**Activity**
Somewhere below, one line contains "Task: Click the Debug bug icon in top toolbar" and a later line contains "Open the _AmaanWF workflow link". Output those two lines and everything between them exactly, and nothing else.

**Supplied entries**
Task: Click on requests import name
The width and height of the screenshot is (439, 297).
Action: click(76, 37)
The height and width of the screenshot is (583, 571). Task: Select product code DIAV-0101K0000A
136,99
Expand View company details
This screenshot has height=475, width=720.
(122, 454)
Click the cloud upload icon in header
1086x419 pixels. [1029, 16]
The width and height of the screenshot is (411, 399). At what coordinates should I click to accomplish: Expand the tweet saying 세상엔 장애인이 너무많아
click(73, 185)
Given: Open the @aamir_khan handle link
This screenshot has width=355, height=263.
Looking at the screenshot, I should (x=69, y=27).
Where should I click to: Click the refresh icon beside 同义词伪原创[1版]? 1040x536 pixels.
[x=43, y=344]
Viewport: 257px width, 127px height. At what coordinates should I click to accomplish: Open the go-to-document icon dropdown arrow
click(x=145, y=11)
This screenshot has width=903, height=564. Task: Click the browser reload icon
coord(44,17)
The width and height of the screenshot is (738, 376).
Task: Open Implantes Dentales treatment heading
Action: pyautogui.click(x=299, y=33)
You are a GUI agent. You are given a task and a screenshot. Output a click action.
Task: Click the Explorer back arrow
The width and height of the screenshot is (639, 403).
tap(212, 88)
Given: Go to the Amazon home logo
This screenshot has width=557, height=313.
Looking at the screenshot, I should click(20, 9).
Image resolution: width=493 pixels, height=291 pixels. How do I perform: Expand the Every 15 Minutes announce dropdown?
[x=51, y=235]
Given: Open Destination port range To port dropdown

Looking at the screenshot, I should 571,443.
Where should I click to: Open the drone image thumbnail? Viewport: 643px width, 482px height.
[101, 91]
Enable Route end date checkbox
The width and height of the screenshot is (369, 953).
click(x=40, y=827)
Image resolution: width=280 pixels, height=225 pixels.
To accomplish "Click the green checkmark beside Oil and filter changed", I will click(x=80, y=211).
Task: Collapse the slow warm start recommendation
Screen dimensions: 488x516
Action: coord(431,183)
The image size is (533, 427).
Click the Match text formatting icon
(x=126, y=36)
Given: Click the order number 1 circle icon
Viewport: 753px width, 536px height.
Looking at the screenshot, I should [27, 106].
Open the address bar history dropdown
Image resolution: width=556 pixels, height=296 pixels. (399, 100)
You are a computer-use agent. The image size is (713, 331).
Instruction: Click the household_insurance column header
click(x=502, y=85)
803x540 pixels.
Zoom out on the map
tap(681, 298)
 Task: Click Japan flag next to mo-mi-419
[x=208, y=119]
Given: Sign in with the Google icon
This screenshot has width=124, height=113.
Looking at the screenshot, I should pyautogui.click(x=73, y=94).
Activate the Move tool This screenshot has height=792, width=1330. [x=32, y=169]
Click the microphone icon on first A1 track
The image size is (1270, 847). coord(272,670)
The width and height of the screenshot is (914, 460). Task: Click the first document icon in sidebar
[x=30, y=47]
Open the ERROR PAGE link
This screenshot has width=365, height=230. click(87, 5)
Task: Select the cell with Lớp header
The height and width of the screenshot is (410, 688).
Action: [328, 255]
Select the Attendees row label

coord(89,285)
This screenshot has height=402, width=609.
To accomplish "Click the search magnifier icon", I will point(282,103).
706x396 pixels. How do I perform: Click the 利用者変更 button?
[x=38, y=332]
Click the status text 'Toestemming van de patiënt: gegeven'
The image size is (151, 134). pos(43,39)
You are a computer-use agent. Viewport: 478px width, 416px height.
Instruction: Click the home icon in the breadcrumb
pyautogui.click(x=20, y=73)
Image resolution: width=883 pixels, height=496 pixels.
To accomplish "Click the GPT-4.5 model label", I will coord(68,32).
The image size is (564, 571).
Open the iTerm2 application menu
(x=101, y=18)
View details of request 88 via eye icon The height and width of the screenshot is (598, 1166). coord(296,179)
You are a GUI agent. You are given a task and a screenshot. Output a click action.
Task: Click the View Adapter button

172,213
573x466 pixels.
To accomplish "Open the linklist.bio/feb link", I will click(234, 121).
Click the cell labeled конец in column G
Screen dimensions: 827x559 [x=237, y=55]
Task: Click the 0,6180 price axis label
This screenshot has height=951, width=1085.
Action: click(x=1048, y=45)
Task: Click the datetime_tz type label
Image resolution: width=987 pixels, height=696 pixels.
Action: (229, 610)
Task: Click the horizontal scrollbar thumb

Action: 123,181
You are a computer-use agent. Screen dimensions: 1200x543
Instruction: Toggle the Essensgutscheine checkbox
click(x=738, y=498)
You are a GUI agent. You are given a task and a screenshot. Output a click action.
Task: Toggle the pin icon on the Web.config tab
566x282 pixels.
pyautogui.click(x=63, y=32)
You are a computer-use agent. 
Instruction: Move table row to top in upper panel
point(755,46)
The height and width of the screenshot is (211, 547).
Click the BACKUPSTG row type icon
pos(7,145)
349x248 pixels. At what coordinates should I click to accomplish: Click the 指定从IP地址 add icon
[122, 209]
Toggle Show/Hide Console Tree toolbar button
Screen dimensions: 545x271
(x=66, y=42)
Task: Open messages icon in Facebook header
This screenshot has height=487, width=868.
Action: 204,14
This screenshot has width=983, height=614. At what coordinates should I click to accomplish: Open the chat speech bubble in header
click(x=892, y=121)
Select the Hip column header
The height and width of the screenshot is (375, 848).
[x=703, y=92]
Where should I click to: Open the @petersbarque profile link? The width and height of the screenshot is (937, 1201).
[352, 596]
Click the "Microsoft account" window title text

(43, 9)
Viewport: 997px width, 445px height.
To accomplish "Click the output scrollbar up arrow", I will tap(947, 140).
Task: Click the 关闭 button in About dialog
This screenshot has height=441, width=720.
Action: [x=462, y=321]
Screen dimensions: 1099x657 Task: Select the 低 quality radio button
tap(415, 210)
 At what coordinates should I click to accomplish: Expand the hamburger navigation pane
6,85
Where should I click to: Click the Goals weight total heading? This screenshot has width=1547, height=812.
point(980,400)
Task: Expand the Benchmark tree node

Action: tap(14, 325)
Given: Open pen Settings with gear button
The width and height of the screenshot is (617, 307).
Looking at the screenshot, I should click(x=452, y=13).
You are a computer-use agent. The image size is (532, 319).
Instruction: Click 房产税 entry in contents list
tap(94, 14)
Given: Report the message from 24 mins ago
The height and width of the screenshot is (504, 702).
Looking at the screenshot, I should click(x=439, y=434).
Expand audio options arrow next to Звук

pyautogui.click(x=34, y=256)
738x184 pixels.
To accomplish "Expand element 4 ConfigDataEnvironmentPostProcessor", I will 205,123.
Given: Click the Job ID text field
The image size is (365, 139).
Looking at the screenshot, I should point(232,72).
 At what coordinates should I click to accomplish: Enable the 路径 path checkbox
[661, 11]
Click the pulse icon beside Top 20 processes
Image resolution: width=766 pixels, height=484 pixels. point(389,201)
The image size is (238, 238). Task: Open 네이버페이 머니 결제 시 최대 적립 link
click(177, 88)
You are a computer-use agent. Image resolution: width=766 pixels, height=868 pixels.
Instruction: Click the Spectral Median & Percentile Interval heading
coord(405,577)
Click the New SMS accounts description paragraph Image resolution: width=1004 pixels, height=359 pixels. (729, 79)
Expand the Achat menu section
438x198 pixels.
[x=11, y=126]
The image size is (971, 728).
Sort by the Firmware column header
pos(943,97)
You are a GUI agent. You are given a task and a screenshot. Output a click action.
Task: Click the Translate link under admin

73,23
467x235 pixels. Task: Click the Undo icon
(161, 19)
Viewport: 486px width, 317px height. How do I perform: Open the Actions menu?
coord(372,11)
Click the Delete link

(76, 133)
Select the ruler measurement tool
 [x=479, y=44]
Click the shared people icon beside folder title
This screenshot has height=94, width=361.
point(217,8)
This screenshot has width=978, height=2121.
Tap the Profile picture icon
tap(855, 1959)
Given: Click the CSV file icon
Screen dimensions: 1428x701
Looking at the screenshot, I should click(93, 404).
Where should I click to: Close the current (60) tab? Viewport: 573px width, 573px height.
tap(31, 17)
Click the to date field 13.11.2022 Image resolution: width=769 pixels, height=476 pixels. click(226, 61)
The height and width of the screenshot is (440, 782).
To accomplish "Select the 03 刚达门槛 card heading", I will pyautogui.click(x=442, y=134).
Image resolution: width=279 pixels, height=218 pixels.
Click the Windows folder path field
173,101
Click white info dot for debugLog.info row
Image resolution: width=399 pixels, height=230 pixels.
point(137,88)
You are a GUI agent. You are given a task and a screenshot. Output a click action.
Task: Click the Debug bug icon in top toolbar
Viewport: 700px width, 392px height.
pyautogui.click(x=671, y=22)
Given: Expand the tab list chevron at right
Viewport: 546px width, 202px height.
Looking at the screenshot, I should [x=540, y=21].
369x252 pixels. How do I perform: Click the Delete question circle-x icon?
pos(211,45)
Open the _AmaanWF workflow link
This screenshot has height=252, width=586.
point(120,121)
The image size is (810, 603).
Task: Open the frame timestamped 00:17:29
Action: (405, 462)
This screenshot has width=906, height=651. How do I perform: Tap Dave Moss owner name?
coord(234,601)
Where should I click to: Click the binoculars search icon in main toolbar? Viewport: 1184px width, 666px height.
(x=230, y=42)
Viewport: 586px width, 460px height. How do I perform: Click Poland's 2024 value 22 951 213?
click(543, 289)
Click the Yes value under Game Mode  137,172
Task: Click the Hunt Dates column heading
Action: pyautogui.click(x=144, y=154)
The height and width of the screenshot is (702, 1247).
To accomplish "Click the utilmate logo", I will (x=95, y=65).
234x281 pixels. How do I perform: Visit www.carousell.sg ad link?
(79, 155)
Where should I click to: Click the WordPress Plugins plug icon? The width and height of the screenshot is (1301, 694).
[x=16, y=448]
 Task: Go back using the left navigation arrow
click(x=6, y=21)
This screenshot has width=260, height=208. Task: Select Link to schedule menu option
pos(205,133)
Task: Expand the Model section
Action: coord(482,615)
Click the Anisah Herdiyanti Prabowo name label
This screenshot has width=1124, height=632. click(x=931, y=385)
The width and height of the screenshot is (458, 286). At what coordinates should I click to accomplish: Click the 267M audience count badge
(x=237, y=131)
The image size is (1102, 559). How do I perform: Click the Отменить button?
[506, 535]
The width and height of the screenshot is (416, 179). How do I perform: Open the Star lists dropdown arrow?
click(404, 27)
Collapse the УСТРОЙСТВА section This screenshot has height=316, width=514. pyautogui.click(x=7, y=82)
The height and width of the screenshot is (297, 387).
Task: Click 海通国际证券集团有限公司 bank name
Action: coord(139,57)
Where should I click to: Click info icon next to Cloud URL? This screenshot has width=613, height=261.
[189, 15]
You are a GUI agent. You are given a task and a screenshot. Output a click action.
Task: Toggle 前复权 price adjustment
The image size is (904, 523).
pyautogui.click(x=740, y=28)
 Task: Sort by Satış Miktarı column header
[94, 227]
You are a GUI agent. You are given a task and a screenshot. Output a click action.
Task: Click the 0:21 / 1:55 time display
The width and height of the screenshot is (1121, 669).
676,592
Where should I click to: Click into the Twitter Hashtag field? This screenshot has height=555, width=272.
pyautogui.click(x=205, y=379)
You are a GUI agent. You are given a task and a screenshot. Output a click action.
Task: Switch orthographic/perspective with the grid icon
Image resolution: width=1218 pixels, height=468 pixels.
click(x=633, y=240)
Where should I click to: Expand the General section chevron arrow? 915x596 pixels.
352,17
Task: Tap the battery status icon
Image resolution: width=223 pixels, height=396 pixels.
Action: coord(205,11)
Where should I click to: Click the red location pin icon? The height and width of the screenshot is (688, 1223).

**Result of this exercise**
Task: Click the Debug bug icon in top toolbar
Viewport: 700px width, 392px height.
pyautogui.click(x=671, y=22)
Given: Expand the tab list chevron at right
Viewport: 546px width, 202px height.
Looking at the screenshot, I should [x=540, y=21].
369x252 pixels. How do I perform: Click the Delete question circle-x icon?
pos(211,45)
Open the _AmaanWF workflow link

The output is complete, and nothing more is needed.